CCGbank -- the machine-readable predicate-argument structure files (.parg)
-------------------------------------------------------------------------
Julia Hockenmaier and Mark Steedman
The predicate-argument structure files give for each sentence a list
of the word-word dependencies in the predicate-argument structure,
including locally mediated and long-range dependencies, which are
indicated as such. For each file in the original Treebank, there is
one corresponding predicate-argument structure file.
Each sentence is enclosed by an ... tag. The opening tag
contains an attribute that indicates the sentence ID and is followed
by the index of the last token in the sentence.
Each dependency appears on one line.
12
1 0 N/N 1 Vinken Mr.
1 2 (S[dcl]\NP)/NP 1 Vinken is
3 2 (S[dcl]\NP)/NP 2 chairman is
3 4 (NP\NP)/NP 1 chairman of
6 4 (NP\NP)/NP 2 N.V. of
6 5 N/N 1 N.V. Elsevier
11 4 (NP\NP)/NP 2 group of
11 8 NP[nb]/N 1 group the
11 9 N/N 1 group Dutch
11 10 N/N 1 group publishing
<\s>
A dependency between the i-th and j-th word (word_i and word_j) where
the j-th word has the lexical (functor) category cat_j and the i-th
word is head of the constituent which fills the k-th argument slot of
cat_j is described as follows:
i j cat_j arg_k word_i word_j
Words in each sentence are numbered from 0 to n.
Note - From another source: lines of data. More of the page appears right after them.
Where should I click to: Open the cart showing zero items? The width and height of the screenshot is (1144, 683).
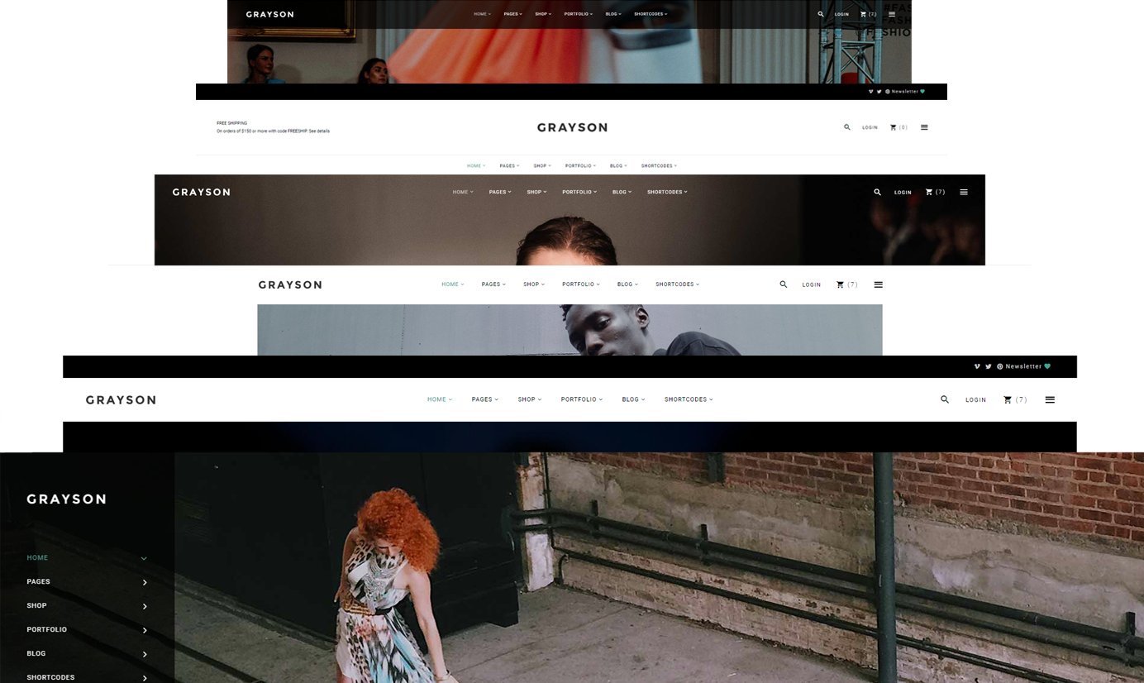898,127

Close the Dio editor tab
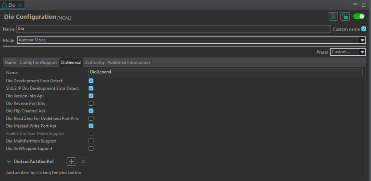[20, 5]
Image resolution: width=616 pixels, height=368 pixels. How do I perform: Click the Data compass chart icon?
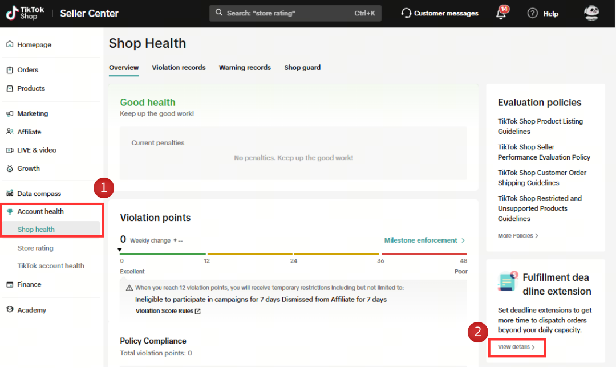(x=10, y=194)
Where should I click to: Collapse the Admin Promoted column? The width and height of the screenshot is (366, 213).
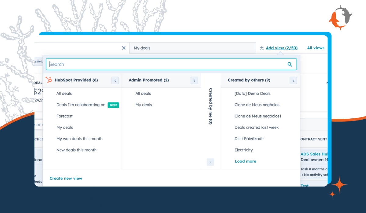point(194,80)
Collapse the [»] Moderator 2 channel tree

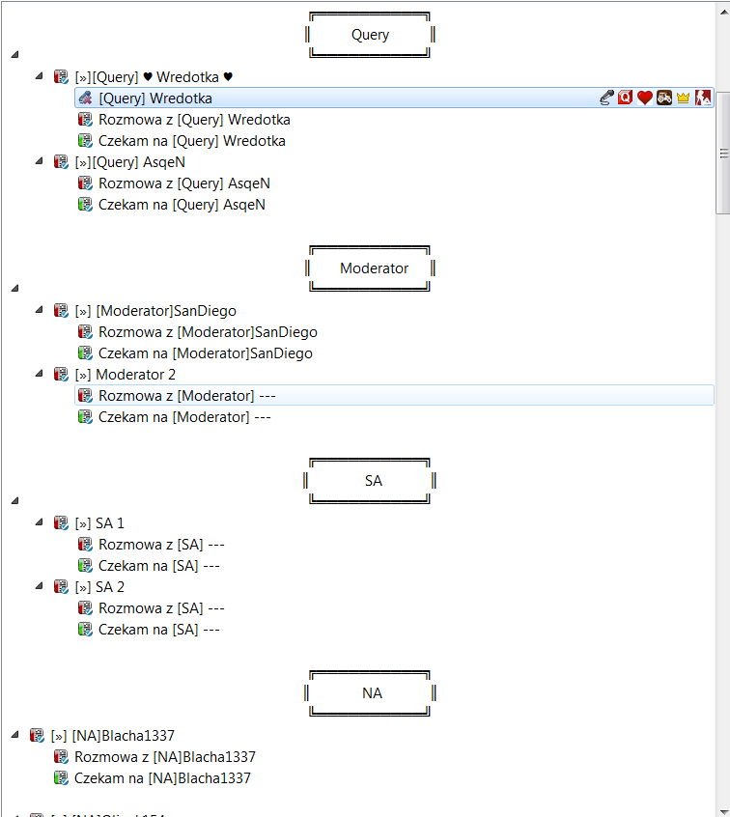click(x=39, y=374)
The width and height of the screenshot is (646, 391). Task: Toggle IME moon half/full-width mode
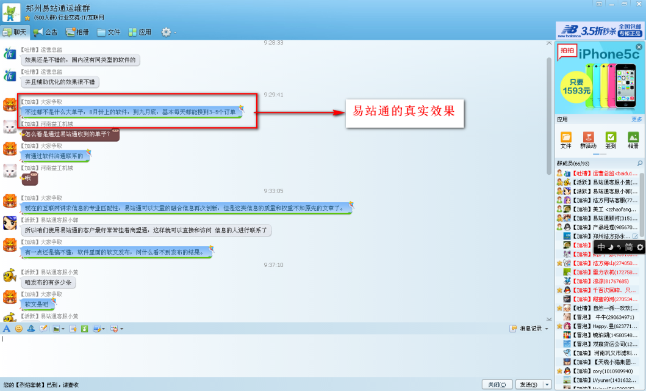611,247
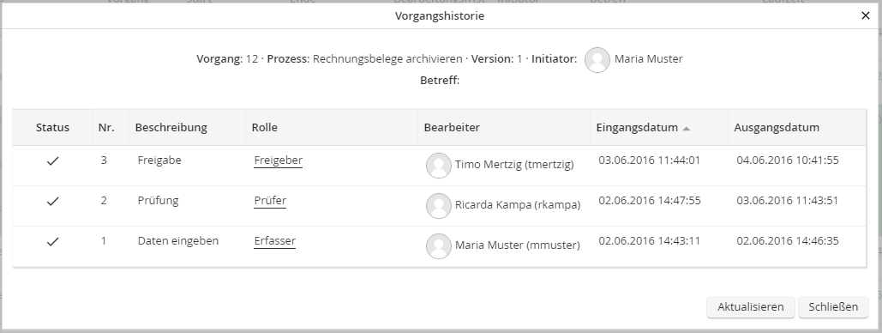Click the checkmark of Daten eingeben row
The height and width of the screenshot is (333, 882).
pyautogui.click(x=53, y=242)
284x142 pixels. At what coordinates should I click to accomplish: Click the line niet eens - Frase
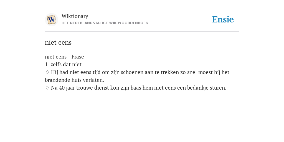pyautogui.click(x=64, y=57)
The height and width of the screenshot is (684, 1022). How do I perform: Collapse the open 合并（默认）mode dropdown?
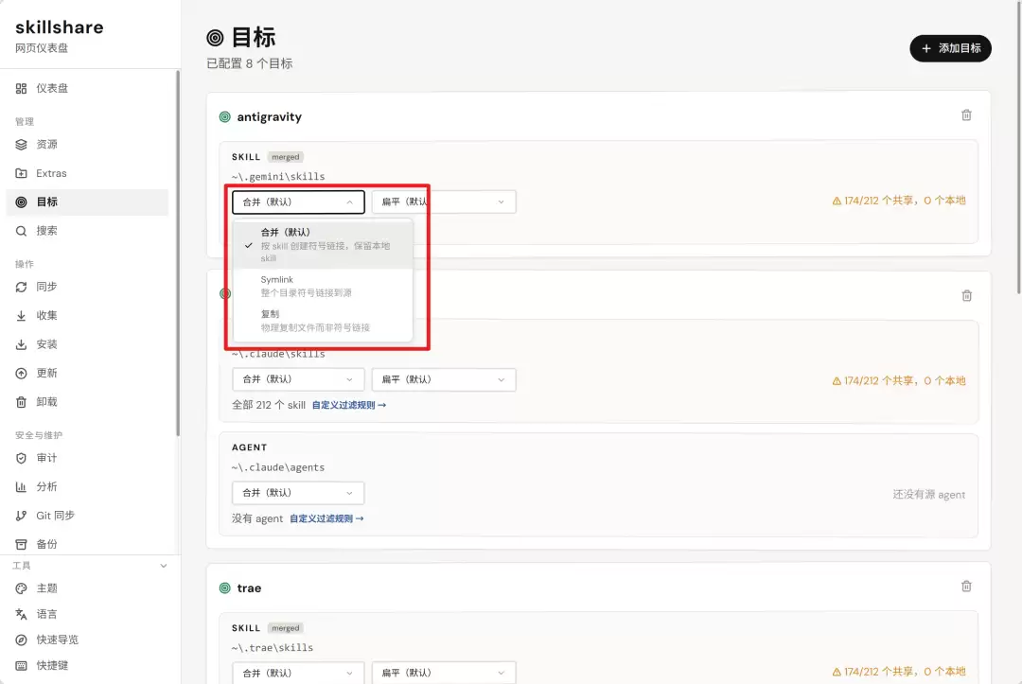coord(298,202)
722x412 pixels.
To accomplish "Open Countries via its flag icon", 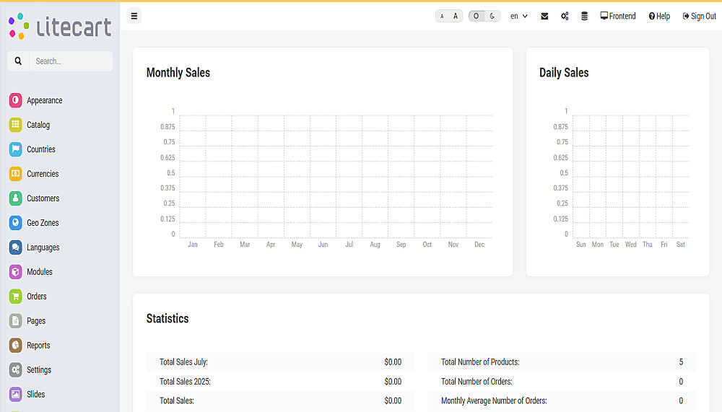I will (15, 149).
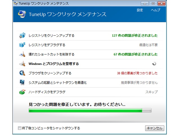Select the レジストリをデフラグする row label
The height and width of the screenshot is (135, 180).
[x=47, y=45]
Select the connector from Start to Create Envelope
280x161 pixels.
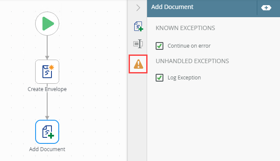tap(47, 48)
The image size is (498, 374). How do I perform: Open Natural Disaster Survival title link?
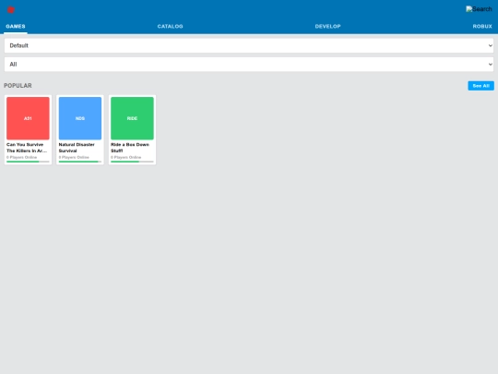click(x=77, y=148)
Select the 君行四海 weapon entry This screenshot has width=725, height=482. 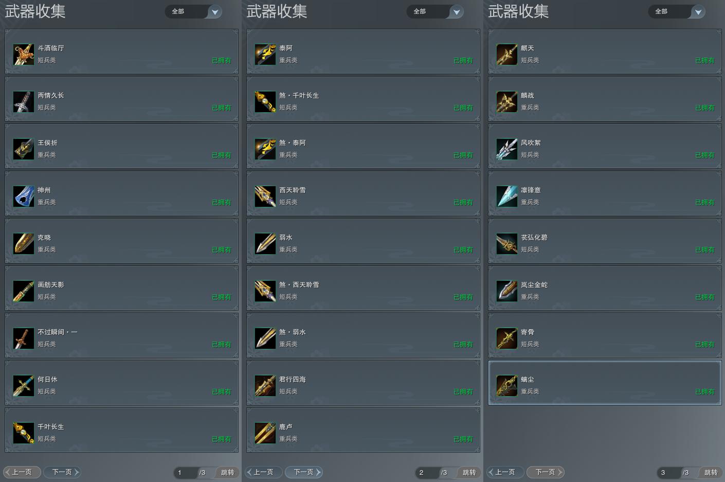point(364,383)
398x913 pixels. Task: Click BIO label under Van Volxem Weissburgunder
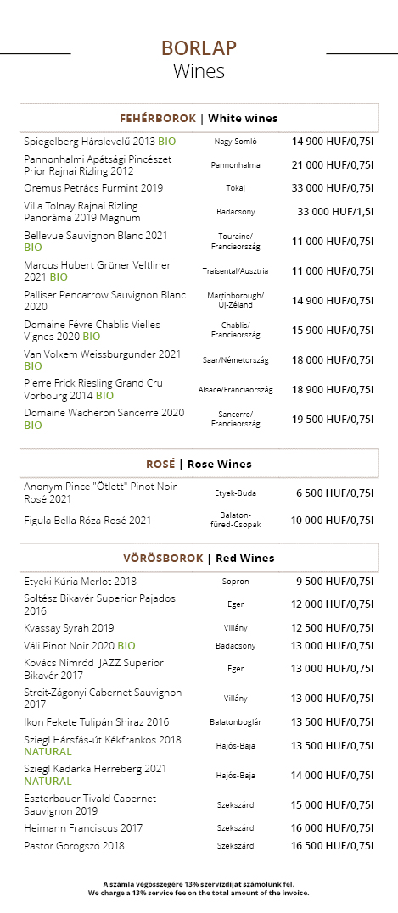(33, 366)
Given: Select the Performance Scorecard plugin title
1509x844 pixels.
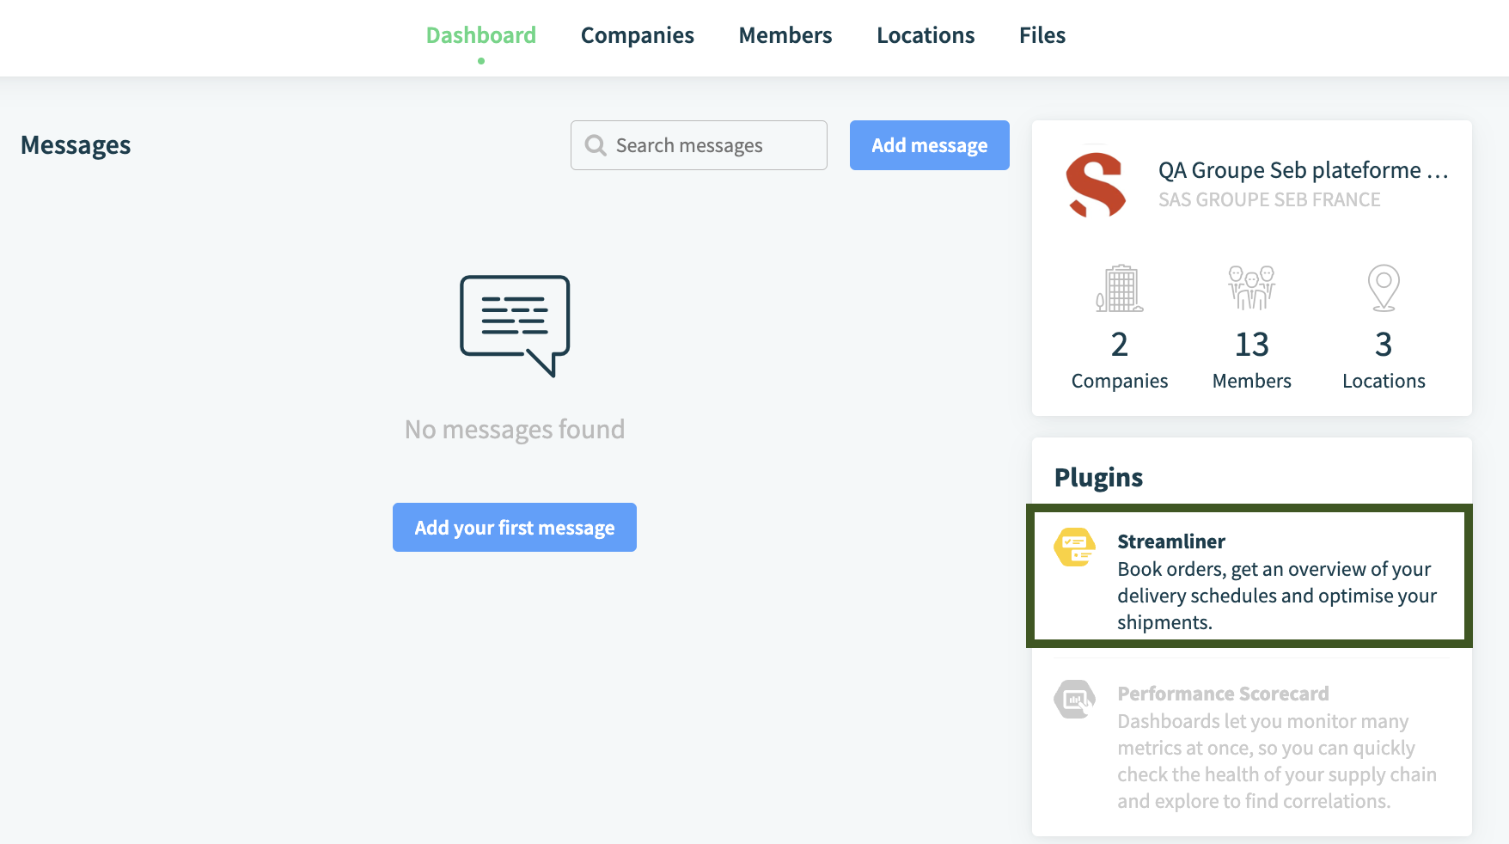Looking at the screenshot, I should [1222, 694].
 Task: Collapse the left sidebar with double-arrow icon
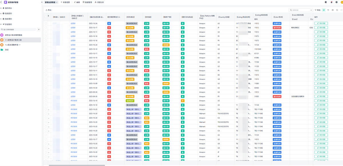pos(42,2)

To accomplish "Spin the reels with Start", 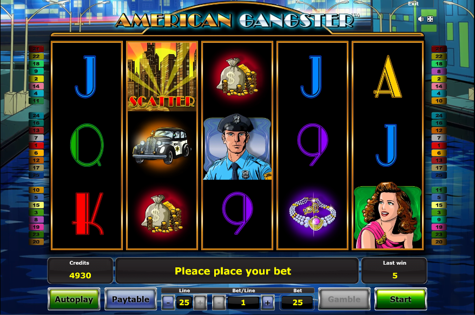I will [x=400, y=299].

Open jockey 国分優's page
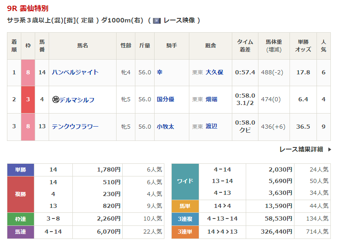pos(166,99)
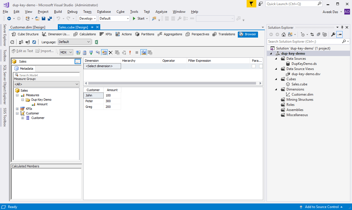Click Collapse All icon in Solution Explorer
This screenshot has height=210, width=352.
[x=318, y=34]
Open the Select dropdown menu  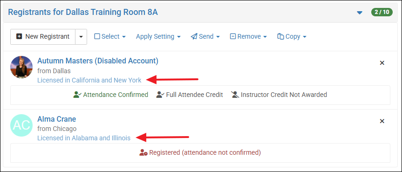(x=110, y=37)
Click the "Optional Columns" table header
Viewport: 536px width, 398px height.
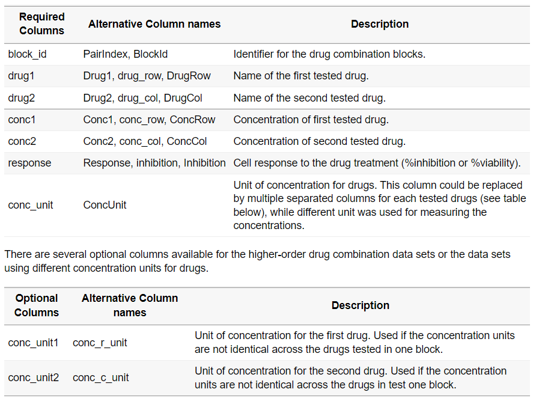coord(37,305)
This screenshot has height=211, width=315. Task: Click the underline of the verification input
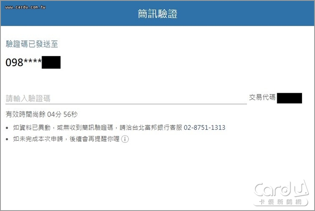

In the sentence ``Mr. Vinken is chairman of Elsevier'', 'Vinken' is
the second word in the sentence and head of the constituent which
fills the first (and only) argument slot of the N/N 'Mr.'. At the same
time, the N 'Vinken' is head of the constituent which fills the first
argument slot of the (S[dcl]NP)/NP 'is', which is the third word in
the sentence. Therefore:
1 0 N/N 1 Vinken Mr.
1 2 (S[dcl]\NP)/NP 1 Vinken is
In version 1.1 of CCGbank, Penn Treebank sentences that do not receive
a CCG derivation do not appear in the PARG files.